Monday, April 4, 2022

April 4, 2022: Tree Tales: The Giving Tree

[This month we celebrate the 150th anniversary of Arbor Day, so this week I’ll AmericanStudy a handful of tree-tastic stories. Leading up to a special weekend post on the holiday’s histories!]

On two ways to frame and teach “one of the most divisive books in children’s literature.”

First things first: I’m a big Shel Silverstein fan (and that was even before I learned that he wrote “A Boy Named Sue”). In my experience, it’s very rare to find children’s literature that genuinely and fully appeals to both kids (of all ages, no less) and adults, and the Silverstein poems featured in classic books like Where the Sidewalk Ends (1974) and A Light in the Attic (1981) absolutely succeed at that tough task. They, like Silverstein’s style and voice overall, are also truly unique, unlike any other children’s lit that I’ve encountered (which is likely a main reason, along with that broad audience appeal, why they have remained popular for nearly fifty years). I say all that not just to praise a very deserving author and artist, but also and especially so that when I say The Giving Tree (1964) is on the short list of books I hate most, you’ll know that I don’t make that claim at all lightly.

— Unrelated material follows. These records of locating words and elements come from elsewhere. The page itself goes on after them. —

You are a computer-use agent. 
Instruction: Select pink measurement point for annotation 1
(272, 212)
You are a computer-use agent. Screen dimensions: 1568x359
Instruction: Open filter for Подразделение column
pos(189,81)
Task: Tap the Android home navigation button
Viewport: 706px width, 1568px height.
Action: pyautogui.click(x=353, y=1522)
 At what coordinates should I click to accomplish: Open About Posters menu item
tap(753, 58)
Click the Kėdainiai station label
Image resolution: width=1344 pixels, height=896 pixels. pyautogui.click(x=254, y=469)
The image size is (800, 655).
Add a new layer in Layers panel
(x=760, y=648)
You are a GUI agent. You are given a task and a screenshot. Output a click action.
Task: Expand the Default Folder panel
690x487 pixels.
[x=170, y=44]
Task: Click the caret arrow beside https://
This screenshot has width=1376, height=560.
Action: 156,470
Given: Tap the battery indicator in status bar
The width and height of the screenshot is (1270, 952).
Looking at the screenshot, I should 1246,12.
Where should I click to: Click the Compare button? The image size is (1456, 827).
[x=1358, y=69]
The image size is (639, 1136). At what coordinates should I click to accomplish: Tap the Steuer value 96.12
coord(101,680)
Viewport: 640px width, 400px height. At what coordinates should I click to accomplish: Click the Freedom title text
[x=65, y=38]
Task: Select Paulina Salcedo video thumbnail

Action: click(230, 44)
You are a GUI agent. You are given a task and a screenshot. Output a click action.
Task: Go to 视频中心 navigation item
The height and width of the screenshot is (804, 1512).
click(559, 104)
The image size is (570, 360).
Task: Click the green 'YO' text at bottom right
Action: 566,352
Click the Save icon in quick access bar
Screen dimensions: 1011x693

I’m not alone in that hate—but at the same time, as my opening quote above (from librarian and author Betsy Bird) illustrates, those who deeply love the book are likewise far from alone. That kind of incredibly varied range of readings can be enough to make one throw one’s hands in the air and mutter my sons’ and my favorite phrase to diffuse many arguments: de gustibus non est disputandum. But it also offers teachers (in and out of classrooms) a chance to, as a familiar pedagogical saying goes, “teach the controversy”—and in this case, I would add, through highlighting and engaging directly with the book’s divisiveness to teach and talk about the idea of reader-response criticism: how we can read and analyze readers and readings to think about what they tell us about audiences, perspectives, communities, how cultural works work, and more. Just the range of “Interpretations” traced on the book’s Wikipedia page offers a fascinating window into late 20th and early 21st century readers, communities, and ways of thinking about what culture does and means.

For all those reasons I don’t think it makes sense to privilege any one reading of the book as more “correct”—but in the spirit of this week’s series, I do want to say a bit more here about what it would mean to take The Giving Tree seriously as an environmentalist parable. I don’t know that there’s any direct evidence that Silverstein was particularly concerned with such issues, either with this book or overall in his career and life; but at the same time, it’s interesting and important to note that he makes a tree one of his book’s two characters, and moreover makes the tree the one who gives so much and is so thoroughly wrecked in the process. To take the reader-response idea one step further—whatever Silverstein may have intended, it seems impossible for any 21st century reader not to think about that tree in the context of all that humans have done to the Earth; and even if children and all of us are deeply bothered by reading Silverstein’s images, indeed perhaps especially if we’re bothered, that particular reader-response feels like a very worthwhile one to produce and engage.

Next tree tale tomorrow,

Ben

PS. What do you think? Other tree texts you’d throw in?